Midway Airport currently holds the only slot available for a large hub airport to participate in the Federal Aviation Administration’s Pilot Privatization Program. Midway’s participation has been extended five times and will expire on July 31, 2011. If Durbin’s bill becomes law before a privatization deal is submitted, the city would be required to repay the depreciated value of the roughly $375 million that the federal government has invested in Midway Airport. The city would also be required to publicly disclose the details of the agreement and solicit public input.

 

The Protecting Taxpayers in Transportation Asset Transfers Act would attach a federal lien on all transportation projects that have received federal funding in excess of $25 million or federal funding and have a value over $500 million. This lien will not be released until federal funds are repaid and the parties agree to take action to increase transparency and public input in the privatization transaction.

 

“The private sector can play an important role in helping Illinois and our country finance the critical infrastructure we need to compete in the global economy,” said Durbin. “But as the private financiers take control of an airport, road or other transportation asset for decades – sometimes as long as 99 years – the federal taxpayer is often left holding the bag. My bill will ensure that the interests of the federal taxpayer are protected when a private company seeks to operate a public asset for a profit.”

 

Durbin’s bill would require local and state governments to repay federal funds used to build and maintain major transportation assets before selling or leasing them to a private entity.
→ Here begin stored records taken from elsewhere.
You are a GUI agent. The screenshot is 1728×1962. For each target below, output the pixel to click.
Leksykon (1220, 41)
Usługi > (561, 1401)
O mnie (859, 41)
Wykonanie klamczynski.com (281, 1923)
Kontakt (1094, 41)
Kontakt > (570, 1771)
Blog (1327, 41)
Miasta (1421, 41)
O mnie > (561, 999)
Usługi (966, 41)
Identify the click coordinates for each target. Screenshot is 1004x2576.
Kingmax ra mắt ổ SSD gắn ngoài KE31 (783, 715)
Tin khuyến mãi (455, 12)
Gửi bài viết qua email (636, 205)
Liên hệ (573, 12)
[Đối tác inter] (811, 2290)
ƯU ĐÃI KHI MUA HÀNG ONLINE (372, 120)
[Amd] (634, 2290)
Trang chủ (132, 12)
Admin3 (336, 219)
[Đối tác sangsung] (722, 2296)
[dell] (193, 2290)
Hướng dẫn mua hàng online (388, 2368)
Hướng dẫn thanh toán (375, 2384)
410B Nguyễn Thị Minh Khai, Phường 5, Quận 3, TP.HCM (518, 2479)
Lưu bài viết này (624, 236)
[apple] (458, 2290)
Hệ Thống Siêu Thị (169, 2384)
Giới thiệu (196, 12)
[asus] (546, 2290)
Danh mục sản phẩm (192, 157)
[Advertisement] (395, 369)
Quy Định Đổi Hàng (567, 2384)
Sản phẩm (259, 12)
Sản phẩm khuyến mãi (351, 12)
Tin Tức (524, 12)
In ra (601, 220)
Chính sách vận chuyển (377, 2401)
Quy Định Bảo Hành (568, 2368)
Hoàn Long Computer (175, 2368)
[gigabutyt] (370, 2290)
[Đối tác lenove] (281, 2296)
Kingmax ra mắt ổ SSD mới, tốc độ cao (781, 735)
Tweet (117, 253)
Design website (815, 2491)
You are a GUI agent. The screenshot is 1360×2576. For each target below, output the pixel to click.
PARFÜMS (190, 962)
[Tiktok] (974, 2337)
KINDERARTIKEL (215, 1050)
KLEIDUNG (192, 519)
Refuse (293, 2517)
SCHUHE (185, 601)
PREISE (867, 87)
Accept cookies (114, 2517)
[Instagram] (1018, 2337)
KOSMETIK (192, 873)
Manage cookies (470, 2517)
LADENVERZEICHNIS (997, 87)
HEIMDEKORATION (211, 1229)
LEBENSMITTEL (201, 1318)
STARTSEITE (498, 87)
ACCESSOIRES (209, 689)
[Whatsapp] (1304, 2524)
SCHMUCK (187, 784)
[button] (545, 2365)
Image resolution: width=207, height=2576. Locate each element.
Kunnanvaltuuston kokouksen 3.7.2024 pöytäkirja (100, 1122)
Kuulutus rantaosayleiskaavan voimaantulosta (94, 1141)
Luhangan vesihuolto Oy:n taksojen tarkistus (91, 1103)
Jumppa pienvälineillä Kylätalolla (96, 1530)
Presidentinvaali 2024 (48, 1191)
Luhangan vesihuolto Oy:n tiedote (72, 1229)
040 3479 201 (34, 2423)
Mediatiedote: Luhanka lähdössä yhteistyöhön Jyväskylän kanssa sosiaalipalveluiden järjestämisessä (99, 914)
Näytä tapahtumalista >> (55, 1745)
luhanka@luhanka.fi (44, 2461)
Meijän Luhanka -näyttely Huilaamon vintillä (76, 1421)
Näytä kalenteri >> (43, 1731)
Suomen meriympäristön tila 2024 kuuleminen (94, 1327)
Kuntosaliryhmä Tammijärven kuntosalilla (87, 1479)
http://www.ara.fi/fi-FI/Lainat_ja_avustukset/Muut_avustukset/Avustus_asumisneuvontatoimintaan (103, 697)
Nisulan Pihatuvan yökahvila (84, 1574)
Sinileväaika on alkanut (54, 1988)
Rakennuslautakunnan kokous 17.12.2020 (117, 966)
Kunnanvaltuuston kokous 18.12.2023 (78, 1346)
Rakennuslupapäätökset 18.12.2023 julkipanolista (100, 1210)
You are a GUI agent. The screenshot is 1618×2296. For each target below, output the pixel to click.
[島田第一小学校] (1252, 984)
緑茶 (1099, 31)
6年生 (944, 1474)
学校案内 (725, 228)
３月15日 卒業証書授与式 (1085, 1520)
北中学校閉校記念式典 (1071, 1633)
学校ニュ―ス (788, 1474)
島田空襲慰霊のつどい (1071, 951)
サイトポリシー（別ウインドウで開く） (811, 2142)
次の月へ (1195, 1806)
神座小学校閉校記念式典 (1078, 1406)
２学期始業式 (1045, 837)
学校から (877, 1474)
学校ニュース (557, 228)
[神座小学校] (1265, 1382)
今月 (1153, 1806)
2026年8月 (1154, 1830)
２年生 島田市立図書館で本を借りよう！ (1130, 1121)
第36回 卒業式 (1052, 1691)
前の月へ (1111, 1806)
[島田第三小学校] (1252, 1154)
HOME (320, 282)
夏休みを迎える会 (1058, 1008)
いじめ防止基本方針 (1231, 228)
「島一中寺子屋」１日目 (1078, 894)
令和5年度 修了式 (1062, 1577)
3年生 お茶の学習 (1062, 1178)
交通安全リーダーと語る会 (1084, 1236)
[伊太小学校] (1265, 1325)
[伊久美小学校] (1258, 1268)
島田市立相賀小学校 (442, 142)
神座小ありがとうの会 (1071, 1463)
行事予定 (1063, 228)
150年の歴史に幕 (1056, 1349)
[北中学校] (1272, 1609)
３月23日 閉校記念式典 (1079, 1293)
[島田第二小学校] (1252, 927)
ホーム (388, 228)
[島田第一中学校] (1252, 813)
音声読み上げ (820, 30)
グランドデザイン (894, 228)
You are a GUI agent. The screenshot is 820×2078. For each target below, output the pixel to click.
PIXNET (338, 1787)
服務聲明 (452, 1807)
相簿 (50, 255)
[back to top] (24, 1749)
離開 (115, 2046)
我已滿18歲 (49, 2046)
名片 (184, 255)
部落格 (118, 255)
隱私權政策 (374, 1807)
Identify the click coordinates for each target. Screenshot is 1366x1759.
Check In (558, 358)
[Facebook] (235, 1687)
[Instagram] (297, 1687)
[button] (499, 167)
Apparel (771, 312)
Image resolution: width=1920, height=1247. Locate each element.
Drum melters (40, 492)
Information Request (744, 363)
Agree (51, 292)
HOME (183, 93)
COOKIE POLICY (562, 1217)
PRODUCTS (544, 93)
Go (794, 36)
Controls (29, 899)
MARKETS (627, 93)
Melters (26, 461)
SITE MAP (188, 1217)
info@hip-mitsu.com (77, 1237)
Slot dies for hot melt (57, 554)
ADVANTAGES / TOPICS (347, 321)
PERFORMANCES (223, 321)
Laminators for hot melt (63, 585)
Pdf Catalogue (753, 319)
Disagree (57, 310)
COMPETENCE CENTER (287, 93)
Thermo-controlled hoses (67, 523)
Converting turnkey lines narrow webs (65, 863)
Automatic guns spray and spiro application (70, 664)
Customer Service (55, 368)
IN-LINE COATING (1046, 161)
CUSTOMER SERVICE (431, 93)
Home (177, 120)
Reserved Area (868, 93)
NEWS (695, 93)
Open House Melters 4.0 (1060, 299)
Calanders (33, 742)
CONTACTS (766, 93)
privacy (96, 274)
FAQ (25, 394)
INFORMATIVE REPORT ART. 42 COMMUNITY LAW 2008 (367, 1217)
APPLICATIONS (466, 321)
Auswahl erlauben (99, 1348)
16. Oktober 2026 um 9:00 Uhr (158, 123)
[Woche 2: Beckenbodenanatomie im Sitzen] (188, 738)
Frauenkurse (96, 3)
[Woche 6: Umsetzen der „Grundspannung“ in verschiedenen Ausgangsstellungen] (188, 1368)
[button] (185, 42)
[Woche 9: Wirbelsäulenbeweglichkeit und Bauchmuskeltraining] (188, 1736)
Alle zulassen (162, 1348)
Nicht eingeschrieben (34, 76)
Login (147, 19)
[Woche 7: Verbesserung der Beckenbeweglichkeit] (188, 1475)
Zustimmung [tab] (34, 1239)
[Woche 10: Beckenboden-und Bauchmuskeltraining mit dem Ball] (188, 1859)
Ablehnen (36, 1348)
The Department of Transportation (DOT) would be required to establish a formula to ensure the repayment is in line with the reasonable depreciation of the asset. Repaid federal funds would be returned to the Department of Transportation and must be used to help make investments in other transportation projects.

 

The bill would also increase transparency and encourage public involvement before privatization deals are completed by requiring local sponsors and private operators to agree to several disclosures and transparency measures. For example, local governments will be required to conduct an assessment that demonstrates that private operation/ownership of the asset will provide at least the same public and financial benefit than if the public entity were to remain under government control. Private operators will be required to disclose anticipated changes in workforce, wages and benefits over the life of the lease and estimate an amount of savings these changes represent relative to current operations. Private operators will also be required to keep any privatized transportation asset in a state of good repair.

 

“All levels of government are facing serious budget shortfalls,” said Durbin. “The federal government shouldn’t incentivize local and state governments to make rash, short-term decisions that lease transportation infrastructure for generations just to solve temporary budget shortfalls. Instead, we should carefully consider any privatization deal to ensure the public understands all aspects of a transaction and that the taxpayers’ investment is protected.”